--- Extract to read ---

I usually lay it across the baby`s chest on the left so the baby can hear the mother`s heartbeat, which quiets them instantly, and they feel secure; and then they usually stop to open their eyes and look around, instead of squirming and grimacing.
MacNEIL: Well, let`s talk to a woman who`s had an experience something like that. Patricia Jontow is a middle-class Manhattan housewife., She had her first child the traditional way, in the hospital with an obstetrician, but chose a midwife and a so-called "childbearing center" for her second. Mrs. Jontow, why not a hospital the second time?
PATRICIA JONTOW: Well, having my son in the hospital and then having my second child, being pregnant with my second child -- it was a family decision. It wasn`t just, I was carrying this baby and I was going to go have another baby. My son was very involved in the entire pregnancy. He was in attendance at the time that my daughter was born; that`s something that I don`t think any hospital would have allowed.
MacNEIL: So probably the reason was so that your small son could go and watch -- and your husband.
JONTOW: Yes. Also, I had received drugs when I entered the hospital, having Joshua, the first time, never having explained to me why these things were happening to me. I was put on a fetal monitor; nobody told me why I was on a fetal monitor. That was a bit intimidating at the time. My husband had to leave the room at certain points during labor; he was my support person, and I couldn`t understand why he was being led out of the room. I had an episiotomy the first time; I did not at the center, which is wonderful, because I suffered for four...
MacNEIL: Which is the cutting that requires stitches.
JONTOW: Yes, and I suffered for four weeks after. This time I was able to sit down the following day. It was a wonderful feeling. In general it was just really sort of a gut feeling. I knew I didn`t want to go back to the hospital. I wasn`t ill. Also, at the childbearing center here in Manhattan you go home within twelve hours.
MacNEIL: Let me ask you this: what did a midwife give you that the obstetrician didn`t?

---

Transcribe the entire interview excerpt about choosing a midwife over a hospital birth, keeping every word and punctuation mark unchanged. The data has nothing to do with this.

--- The data ---

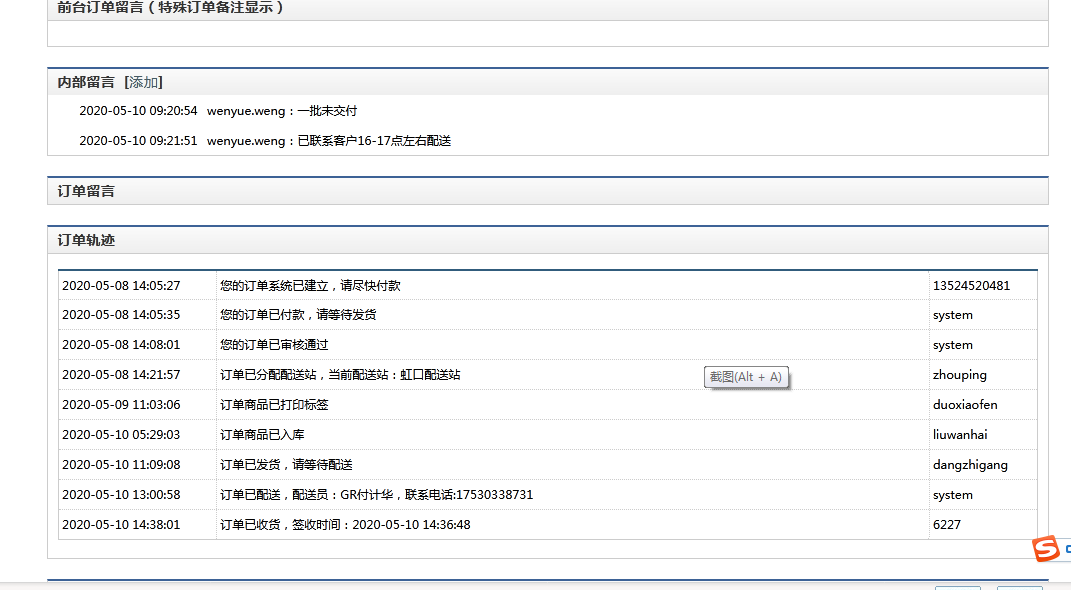Viewport: 1071px width, 590px height.
Task: Select the 您的订单已付款 tracking row
Action: [x=298, y=315]
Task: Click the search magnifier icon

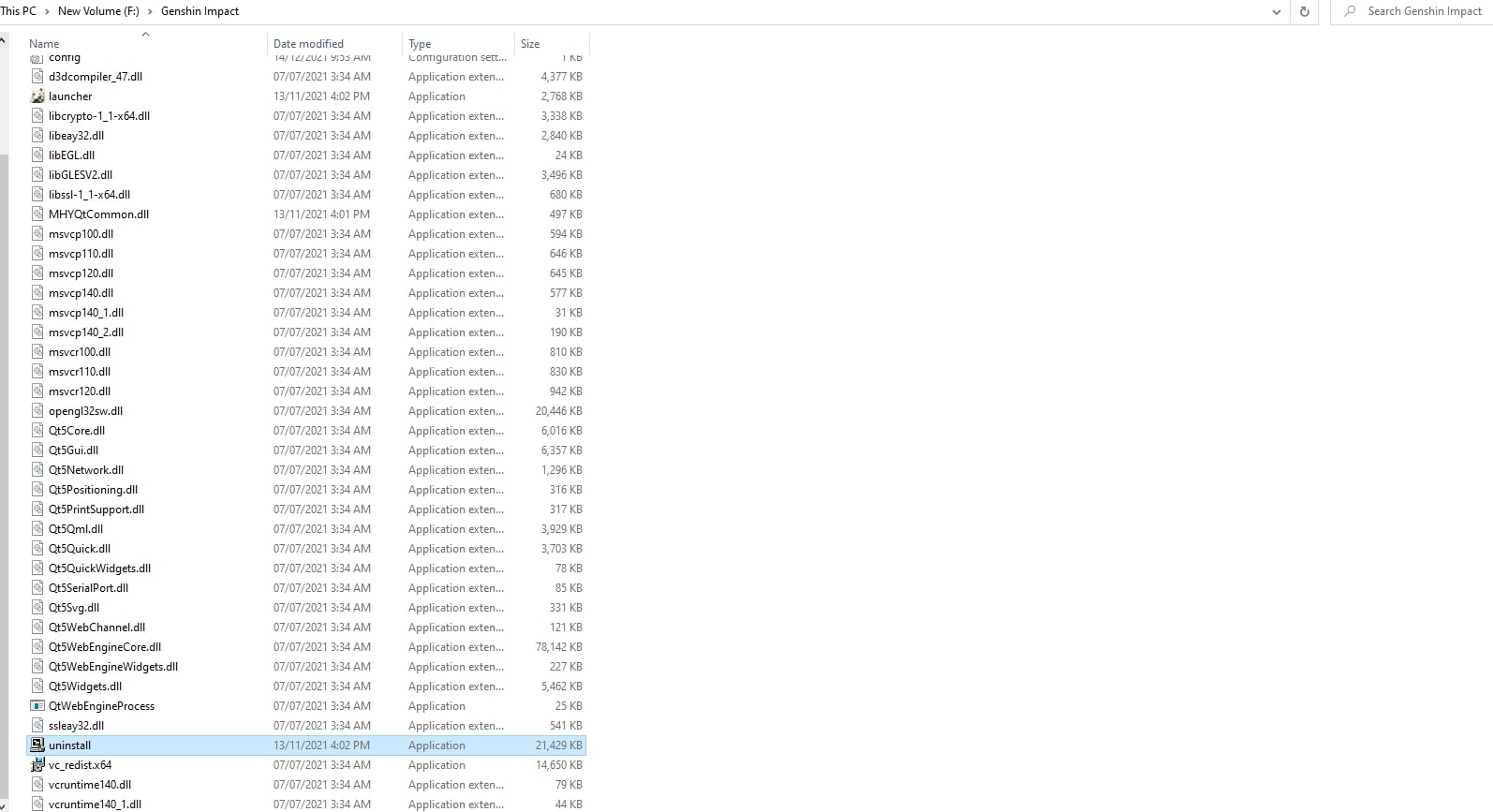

---

> Your response
I usually lay it across the baby`s chest on the left so the baby can hear the mother`s heartbeat, which quiets them instantly, and they feel secure; and then they usually stop to open their eyes and look around, instead of squirming and grimacing.
MacNEIL: Well, let`s talk to a woman who`s had an experience something like that. Patricia Jontow is a middle-class Manhattan housewife., She had her first child the traditional way, in the hospital with an obstetrician, but chose a midwife and a so-called "childbearing center" for her second. Mrs. Jontow, why not a hospital the second time?
PATRICIA JONTOW: Well, having my son in the hospital and then having my second child, being pregnant with my second child -- it was a family decision. It wasn`t just, I was carrying this baby and I was going to go have another baby. My son was very involved in the entire pregnancy. He was in attendance at the time that my daughter was born; that`s something that I don`t think any hospital would have allowed.
MacNEIL: So probably the reason was so that your small son could go and watch -- and your husband.
JONTOW: Yes. Also, I had received drugs when I entered the hospital, having Joshua, the first time, never having explained to me why these things were happening to me. I was put on a fetal monitor; nobody told me why I was on a fetal monitor. That was a bit intimidating at the time. My husband had to leave the room at certain points during labor; he was my support person, and I couldn`t understand why he was being led out of the room. I had an episiotomy the first time; I did not at the center, which is wonderful, because I suffered for four...
MacNEIL: Which is the cutting that requires stitches.
JONTOW: Yes, and I suffered for four weeks after. This time I was able to sit down the following day. It was a wonderful feeling. In general it was just really sort of a gut feeling. I knew I didn`t want to go back to the hospital. I wasn`t ill. Also, at the childbearing center here in Manhattan you go home within twelve hours.
MacNEIL: Let me ask you this: what did a midwife give you that the obstetrician didn`t?